New York Times, 28 November 2002
This is an interesting quote they used—of course I would expect Google to keep this information private but I have some news for the New York Times, I log the IP address along with not only the day, but the time! (Gasp! Shock! Horror!) Heck, nearly every webserver in existence logs this very information (Seminole is an exception here, but that's due to the environment it is meant to run in where the amount of resources are very limited). But there is no way that Google can determine which link you clicked on since that information doesn't go through their server. Granted, if you click on “Similar Pages” or the cached copy, then yes, they can see which pages you are interested in. And it's likely that if you use their toolbar then they might see what page you selected, but not having see it I can't say that they do.
I grant them that it is puzzling that Google sets such a long lived cookie, but the site is still usable with cookies disabled, and modern browsers like Mozilla allow you to allow/disallow cookies on a per-site basis.
Thirdly, in order for Google to access the links to crawl a deep site of thousands of pages, a hierarchical system of doorway pages is needed so that crawler can start at the top and work its way down.

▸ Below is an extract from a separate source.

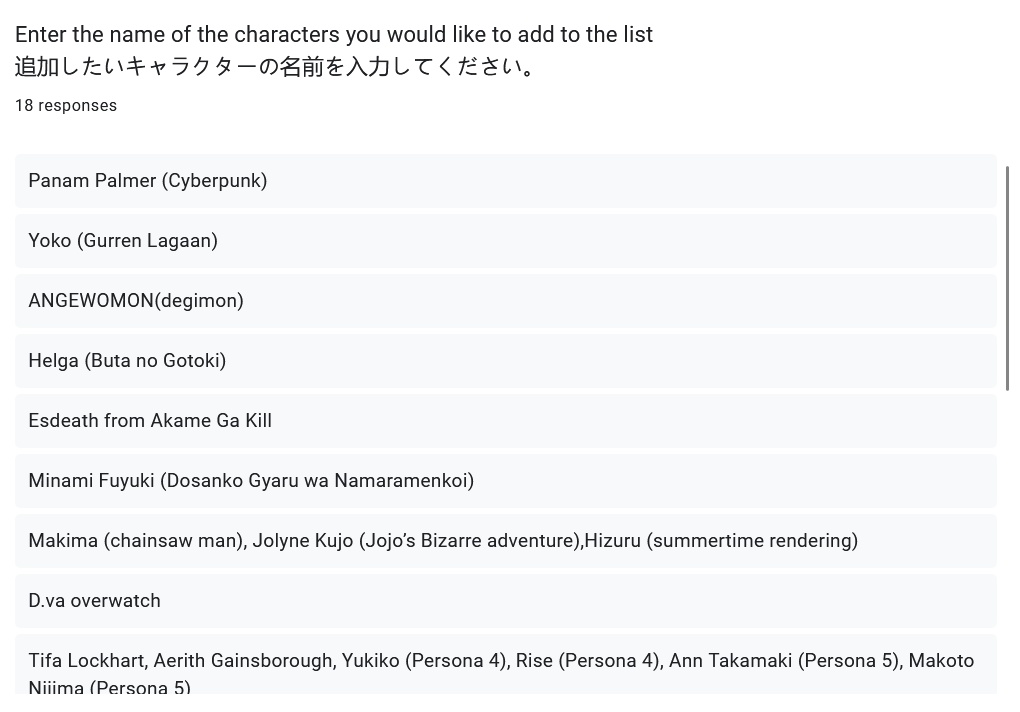The height and width of the screenshot is (712, 1020).
Task: Select the Minami Fuyuki response row
Action: tap(251, 481)
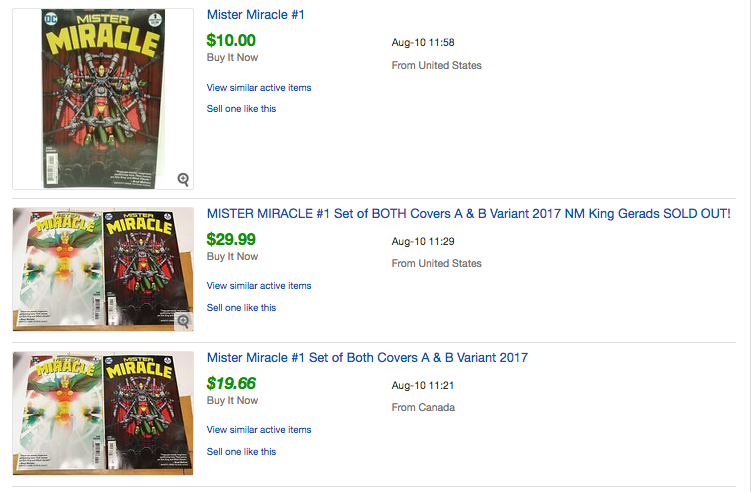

A single site with thousands of pages typically has all external links coming into the home page, and few or none coming into deep pages. The home page PageRank therefore gets distributed to the deep pages by virtue of the hierarchical internal linking structure. But by the time the crawler gets to the real “meat” at the bottom of the tree, these pages frequently end up with a PageRank of zero. This zero is devastating for the ranking of that page, even assuming that Google's crawler gets to it, and it ends up in the index, and it has excellent on-page characteristics. The bottom line is that only big, popular sites can put their databases on the web and expect Google to cover their data adequately. And that's true even for websites that had their data on the web long before Google started up in 1999.
My experience is quite different. This weblog/journal, a database driven site (more or less) with a god-awful number of potential links, has been crawled, and crawled deeply by Google (and a few other search engines) and just checking, last month 11% of all hits came from search queries from Google (actual visits it's probably closer to 50% or 60%). Even Mark's weblog/journal is getting spidered by Google and while he doesn't have the traffic that I currently do, it's about par for what I had when this journal first went live.
Those who launch new websites in 2002 have a much more difficult time getting traffic to their sites than they did before Google became dominant.
People who launched a new website in 2002 (or 2003 or 2004 or for the forseeable future) are always going to have more difficulty getting traffic to their site because the web is always growing! It's called “competition”; Google is irrelevant to this. In fact, the web is growing faster than the search engines can keep up and in effect, the web is this ever expanding frontier but the frontier may be a bit difficult to find at times. Methinks these people should read up on power laws and how it relates to the web (link found via Google).